‘Pleasantville’ captures gray issues

Teresa Halvorsen

Exactly how pleasant is “Pleasantville?” The answer may depend on whether you enjoyed this summer’s hit “The Truman Show” because the two movies have an awful lot in common.

Lately, the movie industry seems to enjoy poking fun at its cousin — television. Both “Pleasantville” and “The Truman Show” are spoofs based on 1950’s-style television towns, where Mom has dinner ready for the bread-winning father, and all the townspeople are chipper as they go about their daily work.

And both movies position the main characters in an unknowing struggle between the perfect television world and the looming “real world.”

However, while Jim Carrey must escape into bittersweet reality in “The Truman Show,” the people of Pleasantville have their own version of reality, as seen when the “real world” enters the perfect television world.

In fact, their new reality ends up being much more perfect than our “real world.”

“Pleasantville” is about a teenager named David (Tobey Maguire) who has a strange fascination with the black-and-white television show “Pleasantville.”

To him, the always predictable, ever-perfect lives of the Pleasantville residents, where everyone’s problems are solved with a big stack of blueberry pancakes, is preferable to the confusing world in which he lives.

On the night of a “Pleasantville” marathon, David and his twin sister Jennifer (Reese Witherspoon) break the remote control in an argument over who gets to decide what to watch.

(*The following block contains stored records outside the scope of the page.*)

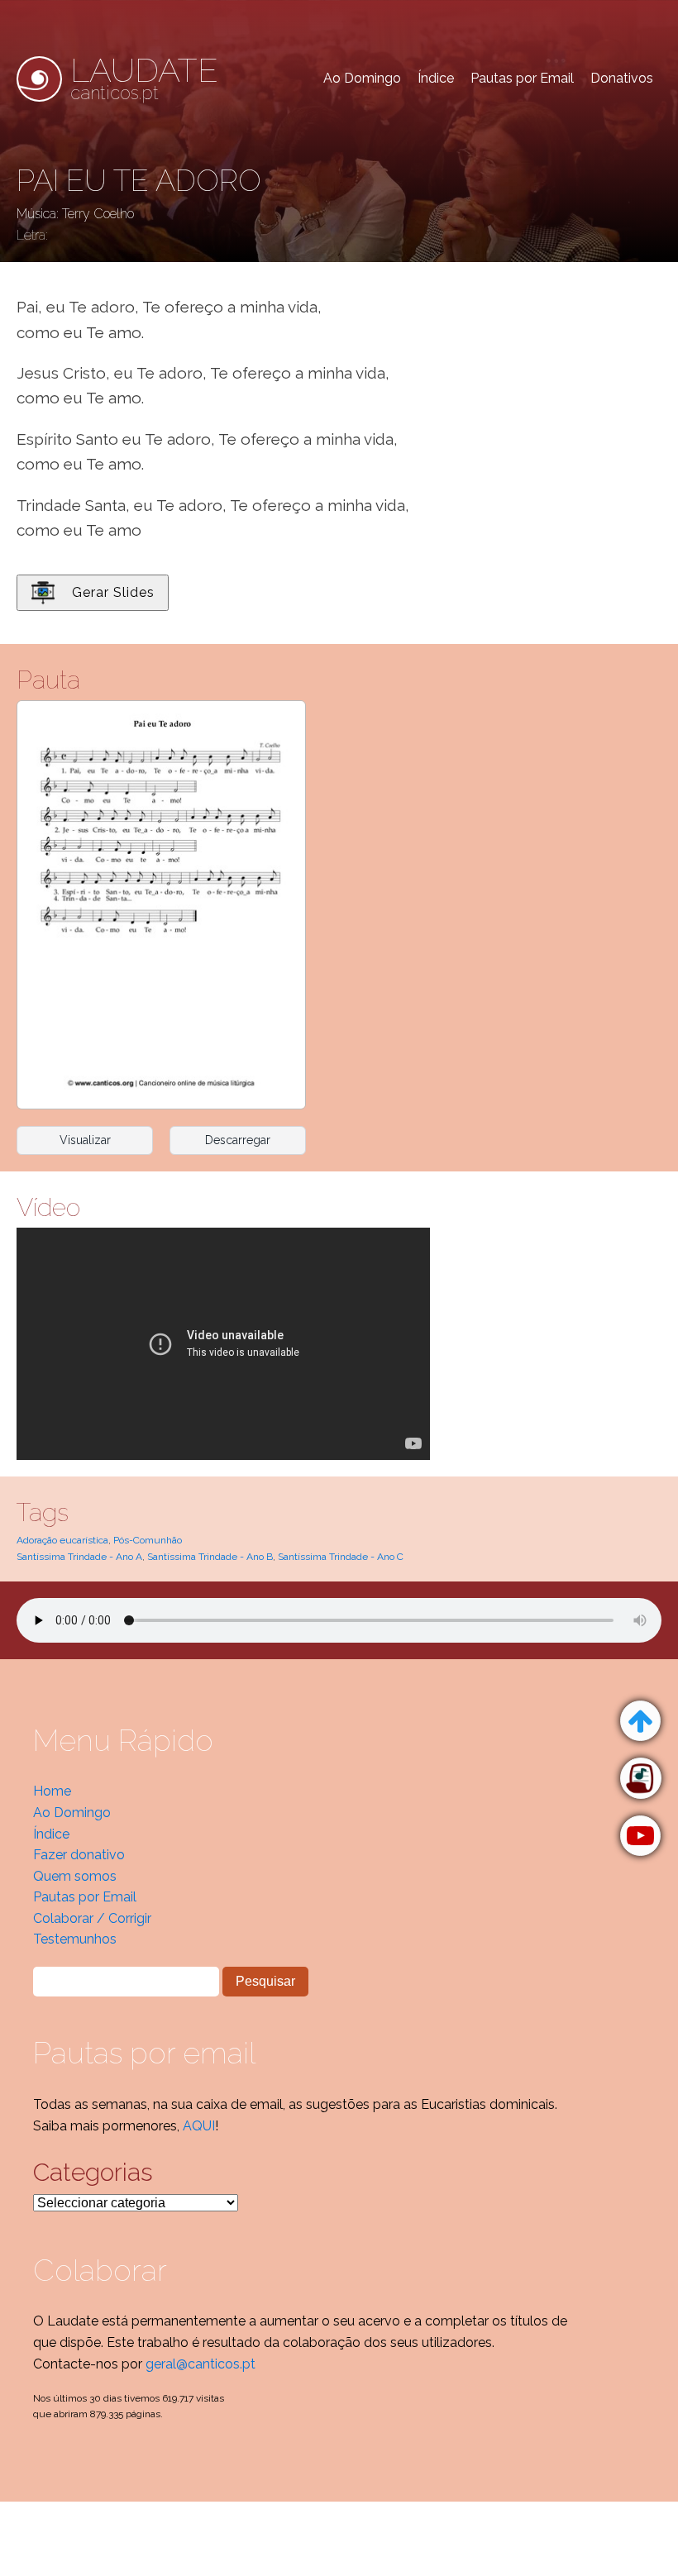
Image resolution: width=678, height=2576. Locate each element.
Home (52, 1791)
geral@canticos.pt (200, 2364)
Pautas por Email (522, 78)
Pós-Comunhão (147, 1540)
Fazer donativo (79, 1855)
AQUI (199, 2126)
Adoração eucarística (62, 1540)
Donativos (621, 78)
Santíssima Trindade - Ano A (79, 1556)
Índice (436, 78)
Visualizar (85, 1140)
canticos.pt (144, 78)
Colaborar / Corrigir (92, 1918)
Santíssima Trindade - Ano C (340, 1556)
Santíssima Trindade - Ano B (210, 1556)
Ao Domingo (362, 78)
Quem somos (75, 1876)
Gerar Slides (113, 592)
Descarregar (237, 1140)
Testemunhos (75, 1939)
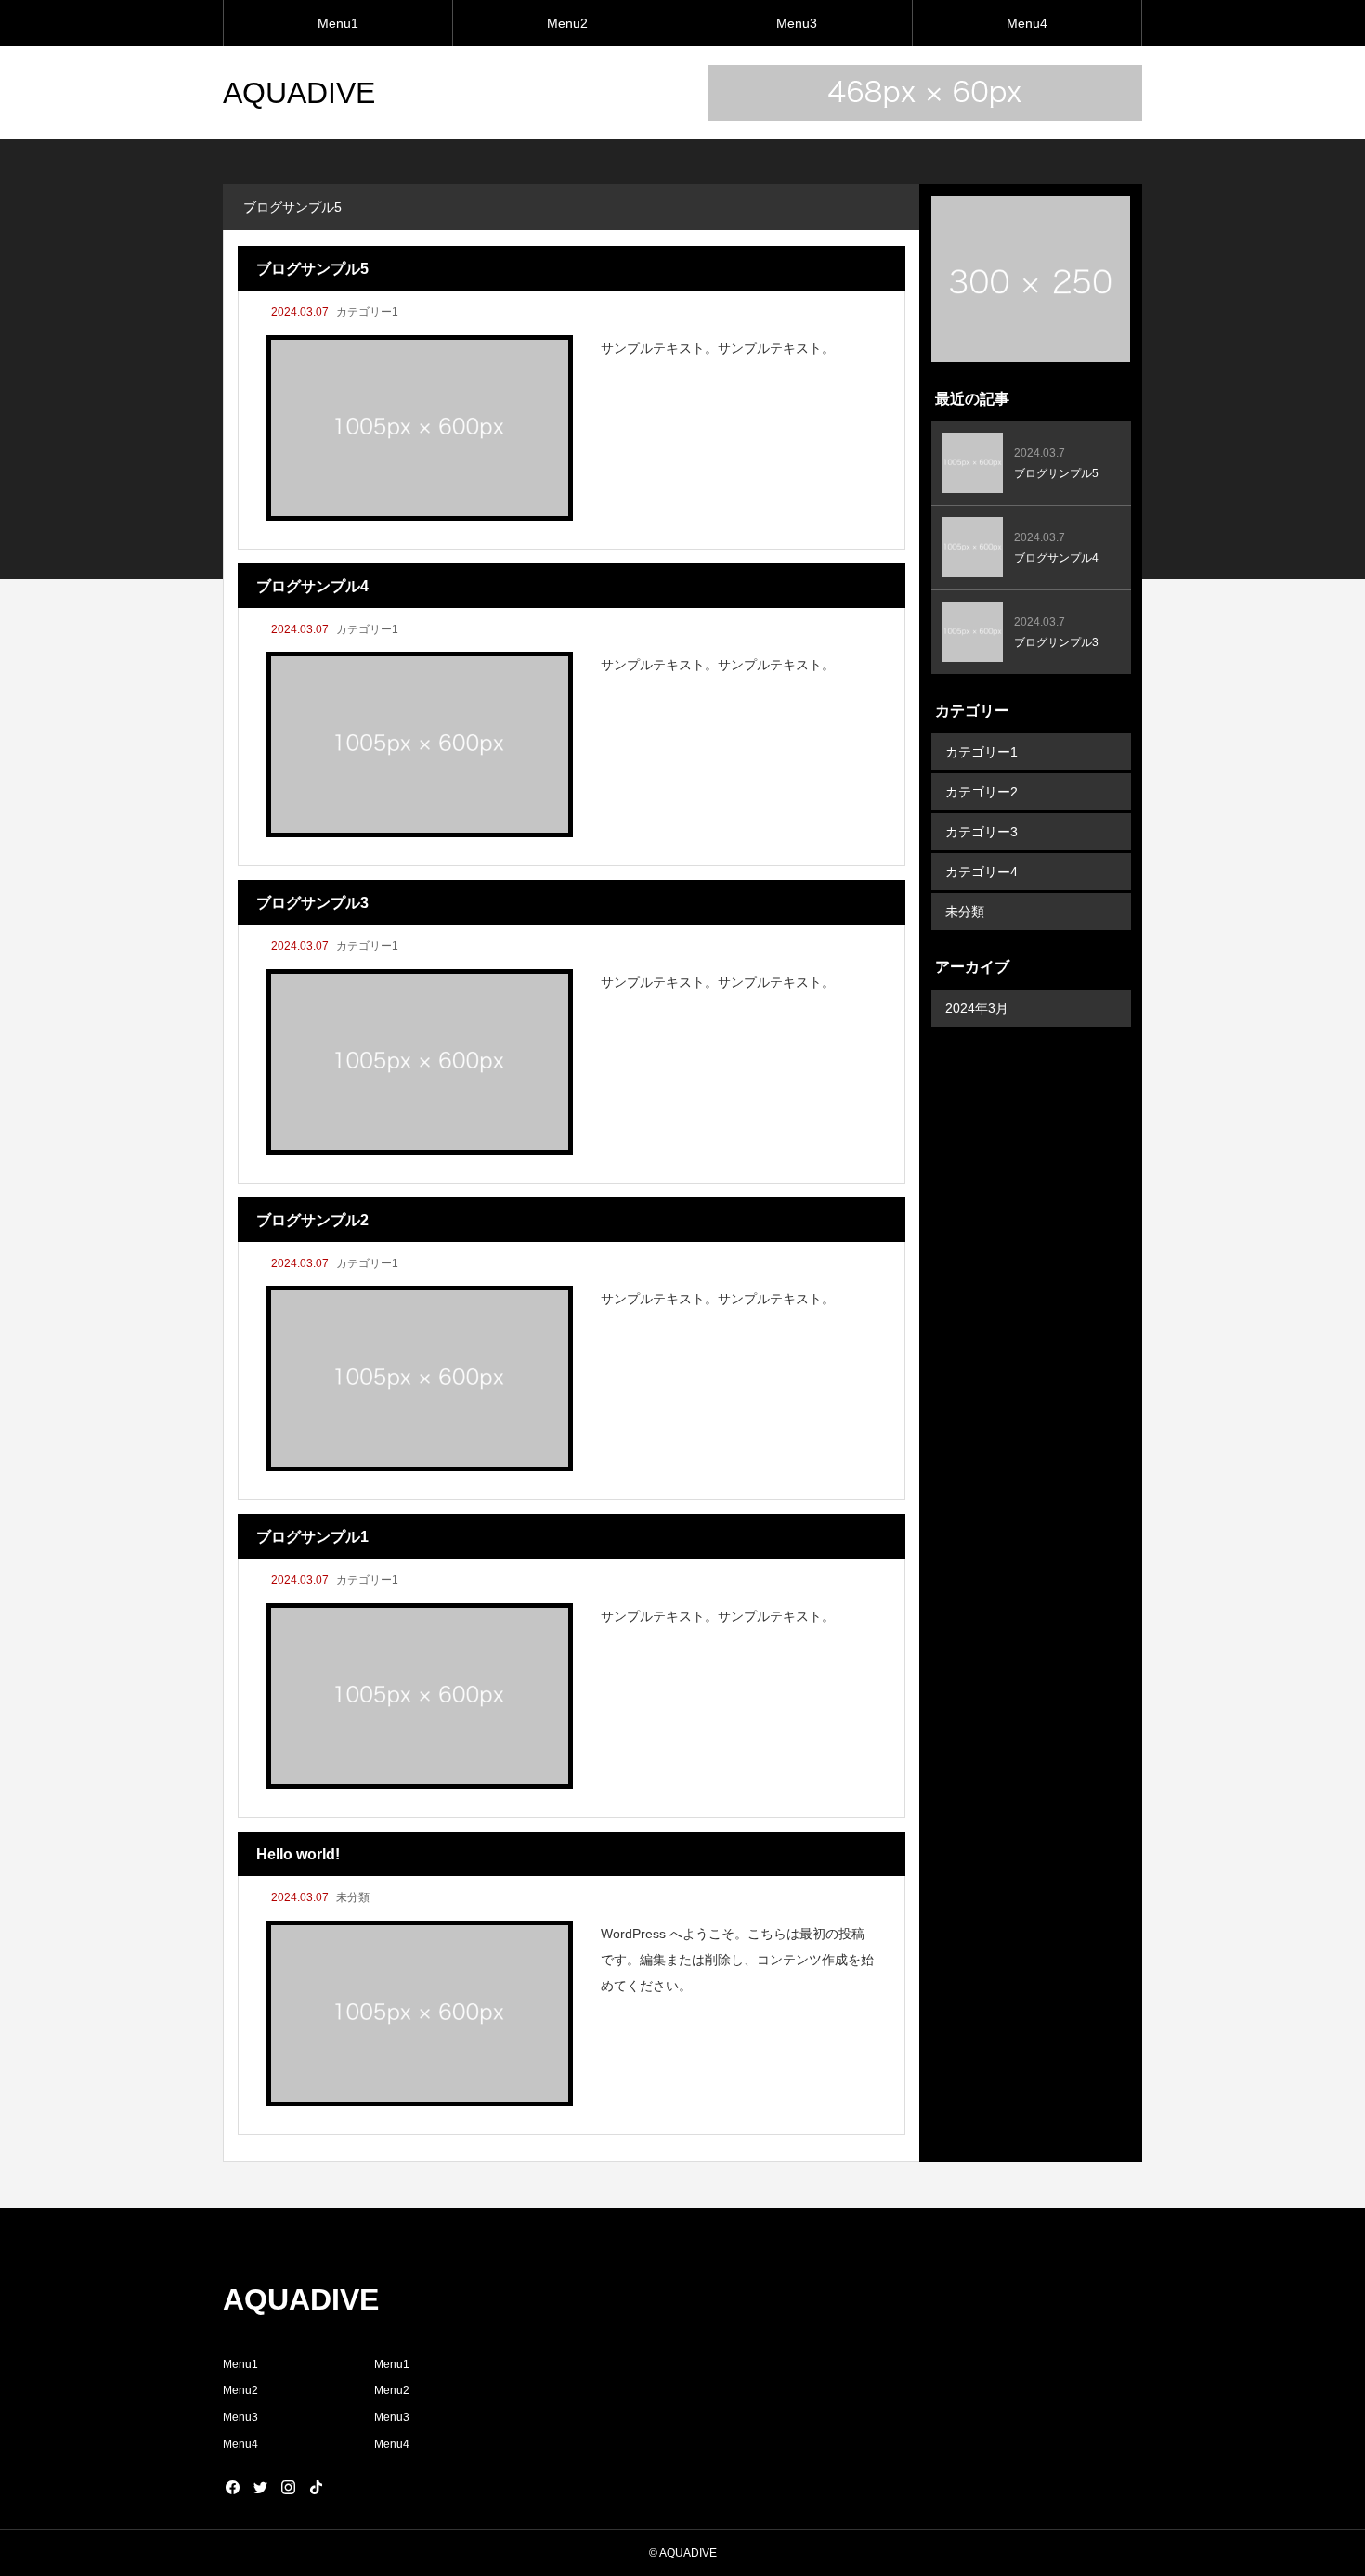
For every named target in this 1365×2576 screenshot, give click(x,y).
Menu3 (796, 23)
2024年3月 (976, 1008)
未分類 (353, 1897)
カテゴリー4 (981, 871)
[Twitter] (260, 2487)
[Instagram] (288, 2487)
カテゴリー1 (367, 311)
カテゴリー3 (981, 831)
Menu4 (1027, 23)
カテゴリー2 (981, 791)
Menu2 (567, 23)
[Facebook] (232, 2487)
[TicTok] (315, 2487)
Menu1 (338, 23)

They are then visited by a television repairman played by of all people Don Knotts (better known as Barney Gumble to “The Andy Griffith Show” fans), who gives them a new remote.

When the two accidentally press a button on the remote during another fight, they are magically zapped into the “Pleasantville” world.

The town of Pleasantville is exactly as it appears on television. To the townspeople, nothing exists outside of Pleasantville, and from the perspective of the two newcomers, very little exists within the town.

Firefighters rescue cats from trees since there are no fires in Pleasantville, the restrooms have no toilets, marriages are sexless and library books are blank.

David is living out his dreams in Pleasantville, but Jennifer feels trapped in what she considers to be Nerd Land.

To entertain herself, she introduces a little “naughtiness” into Pleasantville. She provides the captain of the basketball team, Skip (Paul Walker), with a personal demonstration about the birds and bees.

Boys will be boys, and Pleasantville teens are no exception. Skip brags to his friends about his new favorite pastime, and then many other youngsters start their own experimentation.

As each person in Pleasantville breaks free from the predictability of everyday life, they change from lackluster gray-tone to Technicolor brilliance.

The world around them also begins to piece-by-piece turn to full color with each new discovery. Even the library books start to fill up with pictures and words.

Not everyone is prepared for change. George Parker (William H. Macy) and the Pleasantville men tightly grasp onto the old, familiar Pleasantville because they are the ones who benefit from it the most.

In contrast, George’s wife Betty (Joan Allen) is one of the first to change color. She and Mr. Johnson (Jeff Daniels), the soda-fountain owner turned full-color artist, develop the first love affair in Pleasantville’s clean history.

“Pleasantville” takes a sharp spin away from kindness when the Chamber of Commerce men decide that enough is enough and protest against the “coloreds.” Although the movie’s acting performances in general are impressive, the true star of “Pleasantville” is the use of color.

The differences between the menacing black-and-white world and the hopeful Technicolor people within it are quite dramatic and add to the tensions between the conflicting groups.

Instead of coming across as preachy, which a movie like this could easily do, “Pleasantville” is more inspirational. It presents a completely optimistic view of the impact of change.

Audiences don’t know whether change is a good idea for Pleasantville, but the movie encourages them to hope for the best.

Whether the audience buys into the film’s positive outlook is an issue for a different movie, since “Pleasantville” gives no other alternative, except for naive optimism.

3 1/2 stars out of five


Teresa Halvorsen is a senior in journalism and mass communication from Northwood.